BRIEF —
Take the data below. Output it exactly from its first line through the line containing "Mantra and Bhajan (25, 134)".

LISTED ENTRIES —
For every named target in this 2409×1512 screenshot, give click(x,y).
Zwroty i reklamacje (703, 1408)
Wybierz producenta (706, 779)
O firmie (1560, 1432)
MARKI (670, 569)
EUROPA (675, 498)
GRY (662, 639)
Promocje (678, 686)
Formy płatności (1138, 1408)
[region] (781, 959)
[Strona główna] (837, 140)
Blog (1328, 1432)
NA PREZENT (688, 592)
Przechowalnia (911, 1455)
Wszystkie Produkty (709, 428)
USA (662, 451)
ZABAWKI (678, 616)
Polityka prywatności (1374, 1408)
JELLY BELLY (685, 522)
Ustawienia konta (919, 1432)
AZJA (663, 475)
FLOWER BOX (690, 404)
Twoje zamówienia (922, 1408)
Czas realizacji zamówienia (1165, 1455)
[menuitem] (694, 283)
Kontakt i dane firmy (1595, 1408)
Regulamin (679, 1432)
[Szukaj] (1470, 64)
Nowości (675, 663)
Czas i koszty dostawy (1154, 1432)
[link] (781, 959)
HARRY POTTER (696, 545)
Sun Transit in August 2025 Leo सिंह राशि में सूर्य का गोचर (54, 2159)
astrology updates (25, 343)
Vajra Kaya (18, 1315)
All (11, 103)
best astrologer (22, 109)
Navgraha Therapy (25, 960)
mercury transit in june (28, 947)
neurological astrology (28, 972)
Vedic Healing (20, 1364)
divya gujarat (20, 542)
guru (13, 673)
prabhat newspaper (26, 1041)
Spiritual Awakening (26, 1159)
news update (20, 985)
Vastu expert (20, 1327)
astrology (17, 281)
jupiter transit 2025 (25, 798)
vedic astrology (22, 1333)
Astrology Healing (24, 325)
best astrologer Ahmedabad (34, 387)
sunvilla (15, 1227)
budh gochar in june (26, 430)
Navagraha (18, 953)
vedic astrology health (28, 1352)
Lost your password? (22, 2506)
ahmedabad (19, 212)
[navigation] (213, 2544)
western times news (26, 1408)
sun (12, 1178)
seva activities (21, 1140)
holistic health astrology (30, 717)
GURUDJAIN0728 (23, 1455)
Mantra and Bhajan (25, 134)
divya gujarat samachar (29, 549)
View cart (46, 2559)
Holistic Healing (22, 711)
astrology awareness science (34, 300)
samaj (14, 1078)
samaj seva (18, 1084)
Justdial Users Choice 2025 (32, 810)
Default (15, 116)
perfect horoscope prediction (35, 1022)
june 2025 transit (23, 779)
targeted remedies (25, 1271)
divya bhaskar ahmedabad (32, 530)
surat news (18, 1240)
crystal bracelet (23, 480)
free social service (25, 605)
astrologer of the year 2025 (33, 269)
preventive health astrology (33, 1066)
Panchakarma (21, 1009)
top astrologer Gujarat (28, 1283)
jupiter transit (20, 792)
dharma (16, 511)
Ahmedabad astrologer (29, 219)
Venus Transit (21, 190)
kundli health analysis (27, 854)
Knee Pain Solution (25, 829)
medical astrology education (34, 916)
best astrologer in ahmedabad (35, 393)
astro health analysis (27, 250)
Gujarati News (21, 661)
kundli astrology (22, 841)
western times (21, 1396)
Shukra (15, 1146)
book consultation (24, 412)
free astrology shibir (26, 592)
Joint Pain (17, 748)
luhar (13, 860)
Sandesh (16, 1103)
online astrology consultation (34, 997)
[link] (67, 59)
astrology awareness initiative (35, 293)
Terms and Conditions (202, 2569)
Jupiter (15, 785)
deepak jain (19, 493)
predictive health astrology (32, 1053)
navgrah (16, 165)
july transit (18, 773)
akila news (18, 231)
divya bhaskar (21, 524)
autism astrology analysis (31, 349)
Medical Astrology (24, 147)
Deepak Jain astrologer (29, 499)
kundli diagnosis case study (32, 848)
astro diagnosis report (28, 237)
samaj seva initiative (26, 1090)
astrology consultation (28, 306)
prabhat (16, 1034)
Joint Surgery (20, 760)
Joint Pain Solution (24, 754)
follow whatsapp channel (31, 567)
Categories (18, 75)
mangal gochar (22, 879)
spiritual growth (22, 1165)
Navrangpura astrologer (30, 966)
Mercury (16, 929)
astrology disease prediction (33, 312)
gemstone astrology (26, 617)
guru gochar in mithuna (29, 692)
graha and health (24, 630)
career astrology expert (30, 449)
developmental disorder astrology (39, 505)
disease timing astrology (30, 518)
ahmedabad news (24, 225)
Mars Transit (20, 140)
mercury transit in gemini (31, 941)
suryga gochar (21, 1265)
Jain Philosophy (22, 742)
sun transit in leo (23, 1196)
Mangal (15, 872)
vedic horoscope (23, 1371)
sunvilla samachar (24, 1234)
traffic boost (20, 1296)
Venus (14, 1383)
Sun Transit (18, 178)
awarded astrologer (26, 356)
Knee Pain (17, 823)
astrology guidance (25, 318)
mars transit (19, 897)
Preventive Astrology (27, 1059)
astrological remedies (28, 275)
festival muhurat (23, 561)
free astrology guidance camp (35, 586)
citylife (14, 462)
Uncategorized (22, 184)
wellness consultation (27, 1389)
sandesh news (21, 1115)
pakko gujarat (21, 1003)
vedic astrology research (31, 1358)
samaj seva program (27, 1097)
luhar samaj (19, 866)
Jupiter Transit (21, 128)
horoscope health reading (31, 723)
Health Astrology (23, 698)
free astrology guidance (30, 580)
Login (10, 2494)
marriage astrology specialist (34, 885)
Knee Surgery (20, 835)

EXERCISE RESULT —
For every named target in this 2409×1512 screenshot, give click(x,y).
Zwroty i reklamacje (703, 1408)
Wybierz producenta (706, 779)
O firmie (1560, 1432)
MARKI (670, 569)
EUROPA (675, 498)
GRY (662, 639)
Promocje (678, 686)
Formy płatności (1138, 1408)
[region] (781, 959)
[Strona główna] (837, 140)
Blog (1328, 1432)
NA PREZENT (688, 592)
Przechowalnia (911, 1455)
Wszystkie Produkty (709, 428)
USA (662, 451)
ZABAWKI (678, 616)
Polityka prywatności (1374, 1408)
JELLY BELLY (685, 522)
Ustawienia konta (919, 1432)
AZJA (663, 475)
FLOWER BOX (690, 404)
Twoje zamówienia (922, 1408)
Czas realizacji zamówienia (1165, 1455)
[menuitem] (694, 283)
Kontakt i dane firmy (1595, 1408)
Regulamin (679, 1432)
[Szukaj] (1470, 64)
Nowości (675, 663)
Czas i koszty dostawy (1154, 1432)
[link] (781, 959)
HARRY POTTER (696, 545)
Sun Transit in August 2025 Leo सिंह राशि में सूर्य का गोचर (54, 2159)
astrology updates (25, 343)
Vajra Kaya (18, 1315)
All (11, 103)
best astrologer (22, 109)
Navgraha Therapy (25, 960)
mercury transit in june (28, 947)
neurological astrology (28, 972)
Vedic Healing (20, 1364)
divya gujarat (20, 542)
guru (13, 673)
prabhat newspaper (26, 1041)
Spiritual Awakening (26, 1159)
news update (20, 985)
Vastu expert (20, 1327)
astrology (17, 281)
jupiter transit 2025 (25, 798)
vedic astrology (22, 1333)
Astrology Healing (24, 325)
best astrologer Ahmedabad (34, 387)
sunvilla (15, 1227)
budh gochar in june (26, 430)
Navagraha (18, 953)
vedic astrology health (28, 1352)
Lost your password? (22, 2506)
ahmedabad (19, 212)
[navigation] (213, 2544)
western times news (26, 1408)
sun (12, 1178)
seva activities (21, 1140)
holistic health astrology (30, 717)
GURUDJAIN0728 (23, 1455)
Mantra and Bhajan (25, 134)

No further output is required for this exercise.